Wir begrüßen, wenn Unternehmen bereit sind in regionale erneuerbare Energieprojekte zu investieren. Doch die Netzentgelte sind auch bei kurzen Durchleitungsstrecken so hoch, dass sie häufig Projekte unwirtschaftlich machen und Investitionen verhindern. Es kann nicht sein, dass Unternehmen, die aktiv in den Ausbau erneuerbarer Energien investieren und ihren Strombedarf eigenständig durch grüne Energie decken wollen benachteiligt werden und für Stromleitungen anderswo mitbezahlen. Eigenversorgung muss unserer Ansicht nach auch möglich sein, wenn die Anlagen außerhalb des eigenen Betriebshofes stehen.
Wir brauchen daher dringend eine Reform der individuellen Netzentgelte. Ebenso müssen die Netzentgelte geeignet sein, Flexibilisierungen zu begünstigen. Das sogenannte Bandlastprivileg entlastet Unternehmen bei den Stromkosten, führt aber gleichzeitig zu einer Blockade der Flexibilisierung. Auch hier gilt: wer Verbräuche netzdienlich flexibilisiert muss belohnt und darf nicht bestraft werden.

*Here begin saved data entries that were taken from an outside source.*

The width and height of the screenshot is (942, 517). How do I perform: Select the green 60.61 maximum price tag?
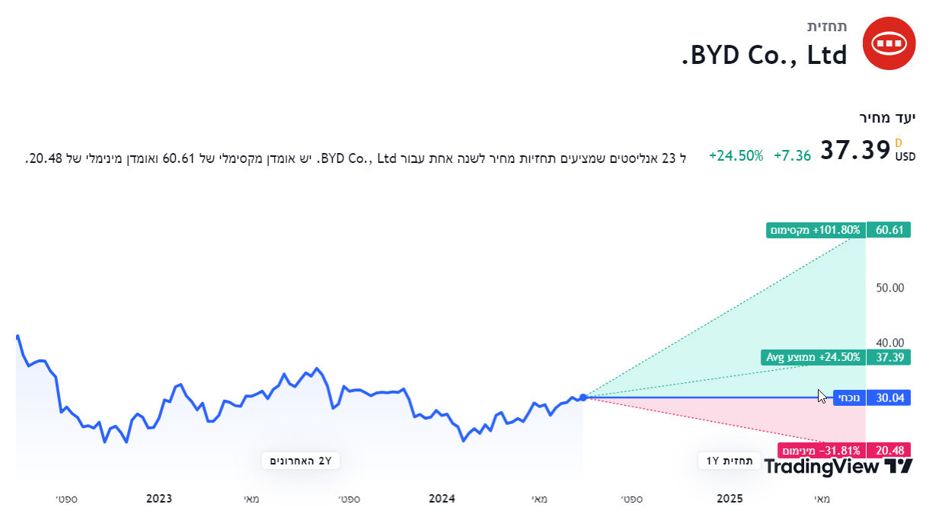[889, 230]
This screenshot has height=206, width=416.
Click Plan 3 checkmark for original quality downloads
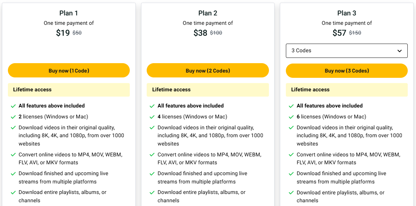tap(291, 128)
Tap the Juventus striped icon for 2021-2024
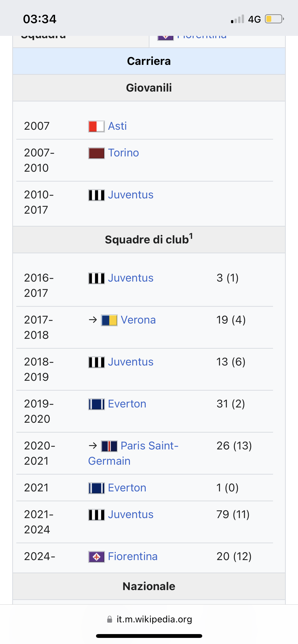Viewport: 298px width, 644px height. pos(96,515)
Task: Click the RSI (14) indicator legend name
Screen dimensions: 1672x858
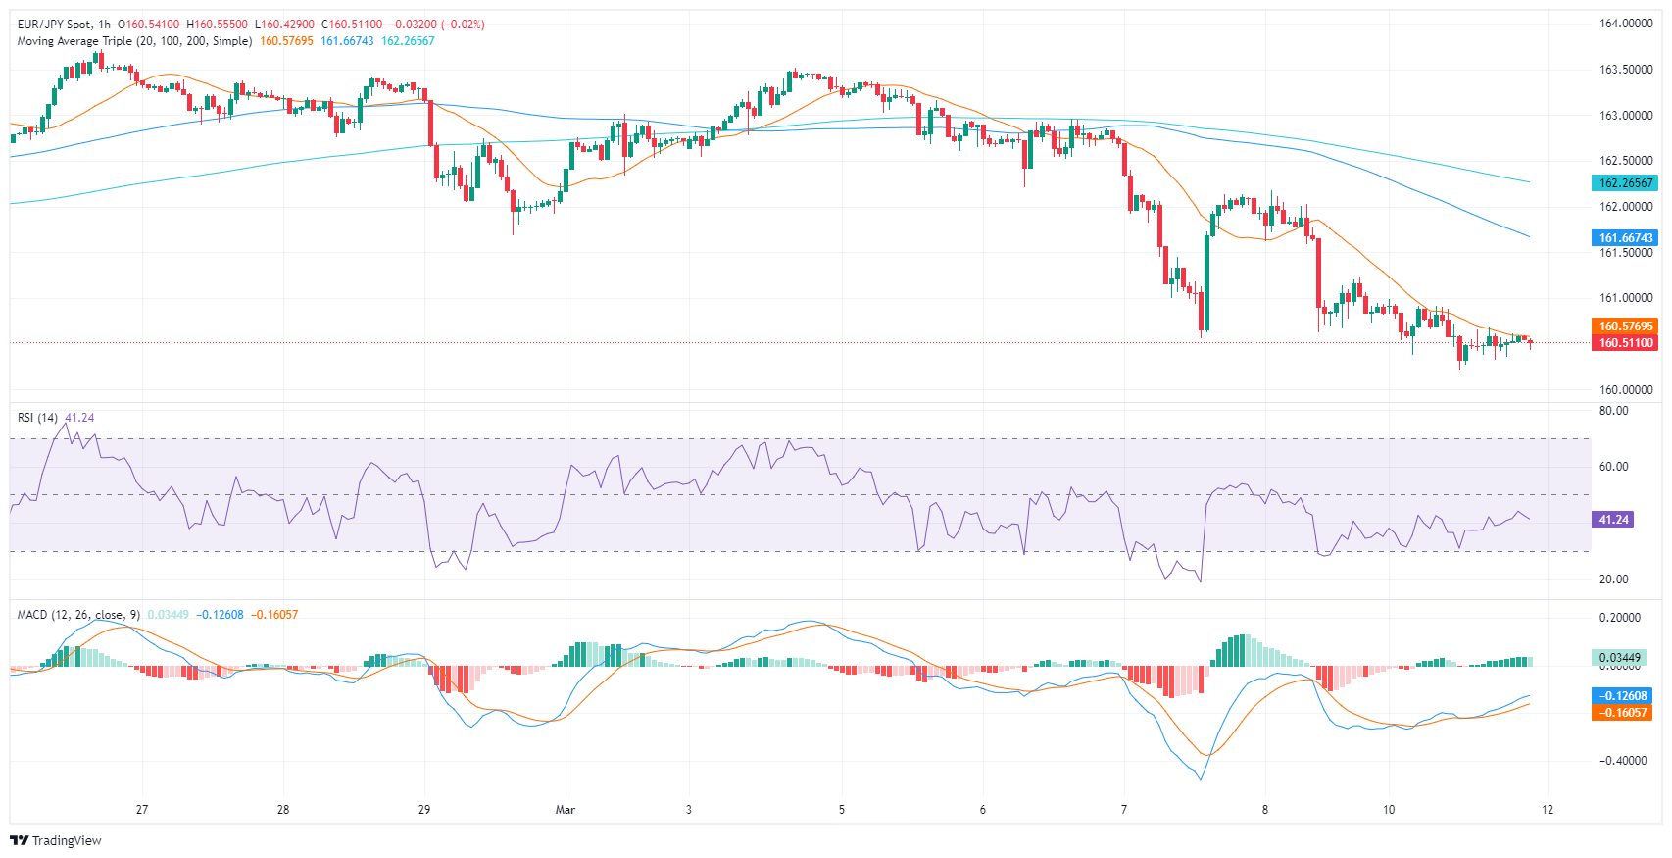Action: click(x=37, y=418)
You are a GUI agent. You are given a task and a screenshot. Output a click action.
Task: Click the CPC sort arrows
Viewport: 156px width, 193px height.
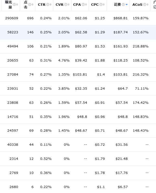pos(104,5)
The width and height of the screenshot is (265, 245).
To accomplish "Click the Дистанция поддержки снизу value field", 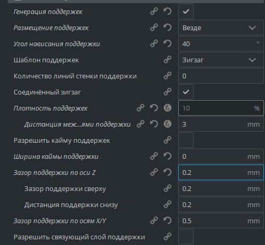I will click(221, 205).
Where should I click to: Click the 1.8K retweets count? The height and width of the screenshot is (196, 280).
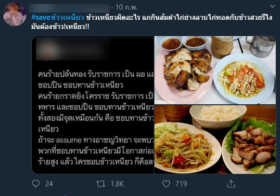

Ein weiterer wesentlicher Punkt ist die Einbindung der Abwärme der energieintensiven Industrie in die kommunale Wärmeplanung. Die Nutzung von Abwärme aus der Industrie ist eine Win-Win-Situation: Sie senkt die Emissionen und trägt zur klimafreundlichen Wärmeversorgung unserer Städte und Gemeinden bei. Diese Kopplung ist nicht nur klimapolitisch intelligent, sondern auch Wirtschaftspolitisch, denn so entstehen zusätzliche Einnahmen für die Unternehmen. Effizienzvorteile bei der Energienutzung zahlen auch auf die internationale Wettbewerbsfähigkeit ein.
Klar ist: Diese Transformation, dieser Wandel wird nur gelingen, wenn wir die richtigen Rahmenbedingungen setzen. Das umfasst nicht nur den konsequenten Ausbau erneuerbarer Energien, sondern auch eine klare Unterstützung der Industrie auf ihrem Weg zu grüner Energie und Wasserstoffnutzung.
Lassen Sie uns daher heute einige Weichen stellen für eine Industrie, die nicht auf fossile Energien angewiesen ist, sondern auf grüne Zukunftstechnologien setzt. Eine Industrie, die ihren Teil zur Klimaneutralität beiträgt, und dabei Arbeitsplätze und Innovationen dauerhaft sichert. Ich freue mich auf die weiteren Beratungen zwischen Wirtschafts- und Umweltausschuss!